Given this is a pragmatic trial, the framework developed by Chan et al. [23] will be used to determine feasibility. According to this framework, 10 important domains of uncertainty should be addressed in a pragmatic feasibility trial. These domains are outlined in Table 1 along with criteria that will determine whether a larger trial is feasible. In addition to the feasibility outcomes, data will be collected on participant characteristics, adherence to interventions, adverse effects and acceptability and credibility of the interventions. These outcomes are outlined in detail in Online Resource 2.

Table 1 Domains and criteria used to evaluate trial feasibilityOther variables: limited efficacy testing

In addition to evaluating feasibility, limited efficacy testing will be undertaken on measures to be included in a fully powered randomised trial. These measures are outlined briefly in Table 2 and in specific detail in Online Resources 2.

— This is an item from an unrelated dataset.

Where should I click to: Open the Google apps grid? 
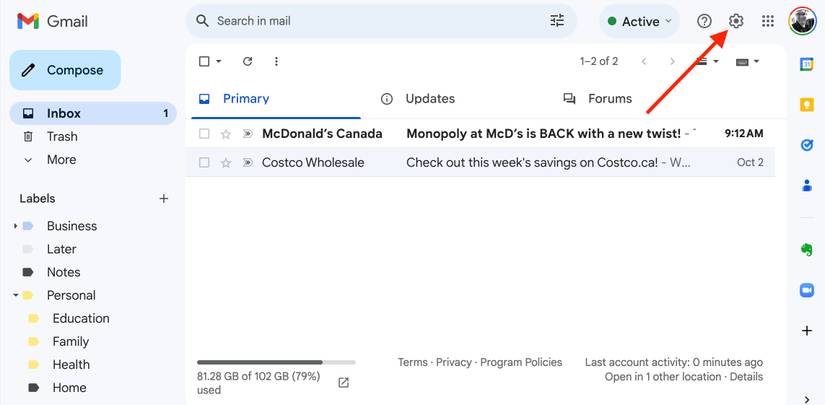tap(768, 21)
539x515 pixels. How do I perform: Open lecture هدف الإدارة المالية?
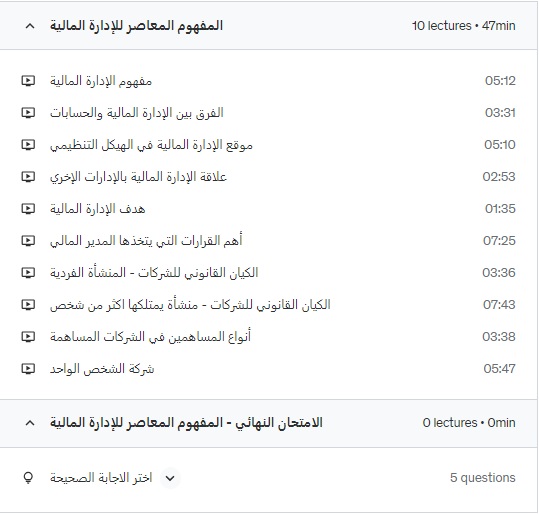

Table 2 Other variables measured for limited efficacy testingProcedures

The flow of participants through the trial is displayed in Fig. 1. Potential participants will be initially screened via telephone interview against the inclusion criteria by a research assistant, who will enter data into REDCap. The data collected during this screening telephone interview is outlined in Online Resource 3. During eligibility screening, if the participant is eligible for inclusion an appointment will be made for the baseline assessment with the Chief Investigator. At the baseline appointment, the Chief Investigator will randomise participants to either the intervention or control group after obtaining informed consent to participate in the trial.

Fig. 1

Diagram of participant flow

The total period of data collection for participants is 12 weeks. Participants who are enrolled in the trial will attend a baseline appointment at La Trobe University Health Sciences Clinic to complete outcome measures and commence podiatry treatment or receive the control intervention depending on their allocation. All outcomes will be completed on a computer and recorded in REDCap except for goals developed for Goal Attainment Scaling, which will be recorded on hard copy sheets for each individual participant. The change in Goal Attainment Scaling (rather than the goal itself) will be recorded by the Chief investigator in REDCap at the week 12 follow-up assessment. At week 6, the research assistant will send outcome measures to participants by email with a link to the REDCap survey. Follow-up assessment at week 12 will be in-person at the La Trobe University Health Sciences Clinic. Participants who are randomised to the intervention group will also attend treatment visits at the La Trobe University Health Sciences Clinic, which will occur depending on the treatment required.

Statistical analysis

Descriptive statistics will be used to report feasibility outcomes. Mean (SD) scores and mean differences (95% CI) will be used to explore differences in continuous variables between the groups and Cohen’s d will be calculated to evaluate efficacy for the secondary outcome measures. A small effect size (Cohen’s d ≥ 0.20) will be regarded as an acceptable between group difference to signal efficacy. Data that is not continuous (adverse effects and use of cointerventions) will be reported using frequencies, medians and interquartile ranges as appropriate. Between group differences will be explored using risk ratios. Missing data will be minimised as much as possible, however no statistical approaches will be used to replace missing data. Any missing data will be evaluated and reported.